Golden Dawn trials set to begin on the 20th of April
The Appellate Council recent decided to induct 70 Golden Dawn party officers and members on serious criminal organization…
The Appellate Council recent decided to induct 70 Golden Dawn party officers and members on serious criminal organization charges, while their criminal activities included murders and brutal beatings of their “ideological enemies” and foreign citizens. The trial is expected to begin on the 20th of April, by which point the party’s leadership will be released from custody, as the 18-month detainment period expires at the end of March.
While there are many witnesses regarding the bulk of the charges against the neo-Nazi supporters, the Convention of Palermo may present legal problems in the criminal organization charge.
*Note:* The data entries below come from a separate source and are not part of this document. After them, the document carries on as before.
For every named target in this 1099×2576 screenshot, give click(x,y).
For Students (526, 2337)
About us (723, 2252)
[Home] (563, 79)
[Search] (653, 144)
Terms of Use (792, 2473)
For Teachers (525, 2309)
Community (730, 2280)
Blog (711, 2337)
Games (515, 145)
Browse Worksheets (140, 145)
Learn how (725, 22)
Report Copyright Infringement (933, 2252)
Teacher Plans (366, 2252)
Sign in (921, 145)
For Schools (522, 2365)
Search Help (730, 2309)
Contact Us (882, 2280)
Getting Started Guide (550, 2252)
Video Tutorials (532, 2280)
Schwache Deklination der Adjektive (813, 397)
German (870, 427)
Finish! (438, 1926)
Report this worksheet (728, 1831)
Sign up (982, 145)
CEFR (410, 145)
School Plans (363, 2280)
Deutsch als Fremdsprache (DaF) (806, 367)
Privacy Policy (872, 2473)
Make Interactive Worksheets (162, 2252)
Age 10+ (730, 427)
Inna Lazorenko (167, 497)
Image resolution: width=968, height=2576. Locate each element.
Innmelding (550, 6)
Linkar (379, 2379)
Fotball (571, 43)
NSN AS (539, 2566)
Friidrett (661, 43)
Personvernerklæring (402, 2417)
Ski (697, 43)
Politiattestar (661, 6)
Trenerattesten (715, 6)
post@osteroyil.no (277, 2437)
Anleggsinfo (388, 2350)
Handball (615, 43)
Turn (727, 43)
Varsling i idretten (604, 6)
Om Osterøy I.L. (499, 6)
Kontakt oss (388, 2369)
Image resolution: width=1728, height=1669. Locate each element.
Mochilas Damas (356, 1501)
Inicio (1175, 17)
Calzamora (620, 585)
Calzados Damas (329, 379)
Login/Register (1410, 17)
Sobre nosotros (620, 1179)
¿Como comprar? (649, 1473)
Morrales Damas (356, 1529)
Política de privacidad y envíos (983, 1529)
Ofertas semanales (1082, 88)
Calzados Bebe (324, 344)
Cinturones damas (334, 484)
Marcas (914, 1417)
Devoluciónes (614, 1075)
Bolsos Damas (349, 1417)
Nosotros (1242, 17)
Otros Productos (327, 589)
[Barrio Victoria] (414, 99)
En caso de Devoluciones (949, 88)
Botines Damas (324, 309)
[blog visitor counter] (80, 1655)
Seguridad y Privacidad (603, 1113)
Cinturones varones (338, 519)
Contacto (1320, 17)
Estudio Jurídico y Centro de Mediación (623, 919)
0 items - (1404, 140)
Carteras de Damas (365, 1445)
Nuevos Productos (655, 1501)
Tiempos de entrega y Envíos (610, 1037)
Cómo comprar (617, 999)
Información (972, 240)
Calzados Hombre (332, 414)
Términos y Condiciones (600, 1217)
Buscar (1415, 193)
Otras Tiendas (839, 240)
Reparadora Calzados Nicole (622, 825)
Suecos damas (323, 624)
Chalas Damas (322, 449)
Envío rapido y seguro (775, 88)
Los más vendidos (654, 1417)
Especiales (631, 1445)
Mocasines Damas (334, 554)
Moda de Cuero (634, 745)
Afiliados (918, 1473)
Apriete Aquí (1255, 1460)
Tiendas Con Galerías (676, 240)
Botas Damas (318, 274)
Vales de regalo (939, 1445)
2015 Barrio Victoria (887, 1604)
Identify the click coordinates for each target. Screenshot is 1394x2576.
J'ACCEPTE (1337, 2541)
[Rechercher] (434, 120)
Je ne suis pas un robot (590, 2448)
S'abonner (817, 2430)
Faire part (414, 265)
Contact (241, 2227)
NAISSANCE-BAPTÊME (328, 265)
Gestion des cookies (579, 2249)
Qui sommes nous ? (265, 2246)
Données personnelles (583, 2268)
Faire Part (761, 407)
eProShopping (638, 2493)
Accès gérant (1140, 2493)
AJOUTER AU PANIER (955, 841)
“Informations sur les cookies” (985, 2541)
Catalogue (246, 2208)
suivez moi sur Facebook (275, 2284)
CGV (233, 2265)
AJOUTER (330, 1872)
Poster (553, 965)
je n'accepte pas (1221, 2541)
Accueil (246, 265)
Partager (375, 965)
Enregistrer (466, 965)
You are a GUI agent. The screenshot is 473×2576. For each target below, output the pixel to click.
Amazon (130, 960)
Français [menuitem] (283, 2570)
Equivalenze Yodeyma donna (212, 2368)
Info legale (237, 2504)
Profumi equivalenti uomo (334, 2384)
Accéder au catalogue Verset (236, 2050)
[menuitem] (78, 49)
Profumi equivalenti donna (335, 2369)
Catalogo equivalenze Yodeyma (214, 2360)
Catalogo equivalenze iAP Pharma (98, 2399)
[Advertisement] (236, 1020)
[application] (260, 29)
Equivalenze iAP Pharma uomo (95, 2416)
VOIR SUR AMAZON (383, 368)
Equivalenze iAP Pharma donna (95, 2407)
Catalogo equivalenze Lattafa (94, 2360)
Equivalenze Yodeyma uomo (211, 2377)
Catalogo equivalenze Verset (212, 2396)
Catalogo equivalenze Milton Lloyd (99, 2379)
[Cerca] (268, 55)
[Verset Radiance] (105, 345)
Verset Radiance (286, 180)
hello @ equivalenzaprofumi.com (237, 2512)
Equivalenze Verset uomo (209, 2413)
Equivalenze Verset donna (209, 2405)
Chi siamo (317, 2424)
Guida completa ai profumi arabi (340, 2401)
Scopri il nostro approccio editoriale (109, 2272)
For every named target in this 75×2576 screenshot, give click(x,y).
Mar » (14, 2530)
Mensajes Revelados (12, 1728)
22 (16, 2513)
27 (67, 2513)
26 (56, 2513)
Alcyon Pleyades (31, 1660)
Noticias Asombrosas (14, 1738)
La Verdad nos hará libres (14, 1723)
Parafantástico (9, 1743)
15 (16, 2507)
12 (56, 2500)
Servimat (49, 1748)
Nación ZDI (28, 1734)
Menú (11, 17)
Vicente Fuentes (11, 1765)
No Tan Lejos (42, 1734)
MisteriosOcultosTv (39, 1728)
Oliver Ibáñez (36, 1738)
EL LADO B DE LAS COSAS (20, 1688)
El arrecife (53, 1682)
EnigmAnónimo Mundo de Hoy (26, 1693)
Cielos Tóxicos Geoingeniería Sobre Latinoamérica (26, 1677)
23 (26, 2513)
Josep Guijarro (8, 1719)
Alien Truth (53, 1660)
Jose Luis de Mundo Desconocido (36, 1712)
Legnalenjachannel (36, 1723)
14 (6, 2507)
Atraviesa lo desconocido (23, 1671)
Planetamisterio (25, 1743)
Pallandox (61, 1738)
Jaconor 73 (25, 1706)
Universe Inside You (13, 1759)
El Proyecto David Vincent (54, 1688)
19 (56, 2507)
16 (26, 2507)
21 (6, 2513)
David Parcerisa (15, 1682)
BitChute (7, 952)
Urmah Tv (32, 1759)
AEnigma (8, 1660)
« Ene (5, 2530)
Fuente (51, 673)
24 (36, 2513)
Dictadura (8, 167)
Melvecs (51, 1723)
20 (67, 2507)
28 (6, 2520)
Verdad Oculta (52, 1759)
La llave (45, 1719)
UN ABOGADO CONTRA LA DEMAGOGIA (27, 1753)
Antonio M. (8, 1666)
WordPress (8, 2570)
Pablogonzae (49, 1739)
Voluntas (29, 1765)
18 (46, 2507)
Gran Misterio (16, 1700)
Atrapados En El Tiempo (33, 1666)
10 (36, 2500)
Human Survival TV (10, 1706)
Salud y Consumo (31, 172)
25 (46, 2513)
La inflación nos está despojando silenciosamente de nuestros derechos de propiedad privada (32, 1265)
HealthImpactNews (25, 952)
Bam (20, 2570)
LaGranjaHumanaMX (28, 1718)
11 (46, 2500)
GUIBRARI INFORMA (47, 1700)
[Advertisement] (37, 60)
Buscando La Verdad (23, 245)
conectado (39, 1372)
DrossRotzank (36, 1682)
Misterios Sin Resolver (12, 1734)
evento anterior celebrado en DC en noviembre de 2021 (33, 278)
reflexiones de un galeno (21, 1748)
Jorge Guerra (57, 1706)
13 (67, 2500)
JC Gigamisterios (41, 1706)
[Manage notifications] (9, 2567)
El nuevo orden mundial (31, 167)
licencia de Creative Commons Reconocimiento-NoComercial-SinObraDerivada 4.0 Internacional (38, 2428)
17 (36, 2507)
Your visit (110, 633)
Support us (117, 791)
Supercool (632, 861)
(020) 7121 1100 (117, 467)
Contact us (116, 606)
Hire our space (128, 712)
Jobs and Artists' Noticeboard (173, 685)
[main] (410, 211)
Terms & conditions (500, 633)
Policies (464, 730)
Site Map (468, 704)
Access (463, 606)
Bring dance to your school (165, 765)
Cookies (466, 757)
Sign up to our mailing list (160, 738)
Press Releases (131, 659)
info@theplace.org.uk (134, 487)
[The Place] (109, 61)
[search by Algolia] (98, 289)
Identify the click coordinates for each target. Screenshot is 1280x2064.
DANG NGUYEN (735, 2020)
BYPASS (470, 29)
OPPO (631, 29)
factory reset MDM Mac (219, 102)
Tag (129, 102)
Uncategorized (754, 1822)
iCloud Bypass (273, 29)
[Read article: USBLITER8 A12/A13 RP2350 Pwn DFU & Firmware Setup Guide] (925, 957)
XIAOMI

According to the Convention, a criminal organization explicitly operates in order to gain financial or other material benefits, rather than extreme political ideologies or beliefs.
Despite the difference of opinion though on this matter, the judicial council unanimously argued that the transformation of a criminal organization into a political party does not exclude criminal checks and administering justice. Article 29 of the Constitution provides the right to form a political party, but it does not mean that political freedom can be used to justify the operation of a criminal organization under the cloak of a party.
The case file states that the neo-Nazi party began operating as a criminal organization in 2008, with Nikos Michaloliakos [pictured], Ilias Kasidiaris, Yannis Lagos, Ilias Panagiotaros, Konstantinos Barbarousis, Stathis Boukouras and Christos Pappas being known to authorities. The group initially started a political organization in the 1980s, but later developed into a party with a hierarchical structure.
The party leader Nikos Michaloliakos was the neo-Nazi party’s general secretary, followed by the MPs and the “cell leader” of localized groups. As of 2012, when Golden Dawn entered Parliament for the first time, the cell leaders spoke directly to the local party MP, who in turn consulted with the party’s leadership for the approval of criminal actions. The party explicitly used violent means against foreigners and those it considered “serious ideological enemies”.
Members of the neo-Nazi group were involved in ten murder and attempted murder cases, dating back to 2008, with the murderσ of Pavlos Fyssas and Shehzad Luqman being cases which prompted the criminal investigation. Golden Dawn members and “assault squads” were involved in the attempted homicide of PAME unionists and Egyptian fishermen in Perama, as well as attacks against community centers and social spaces. Many members were tasked with “patrolling” and carrying out “cleansing operations” in down town Athens.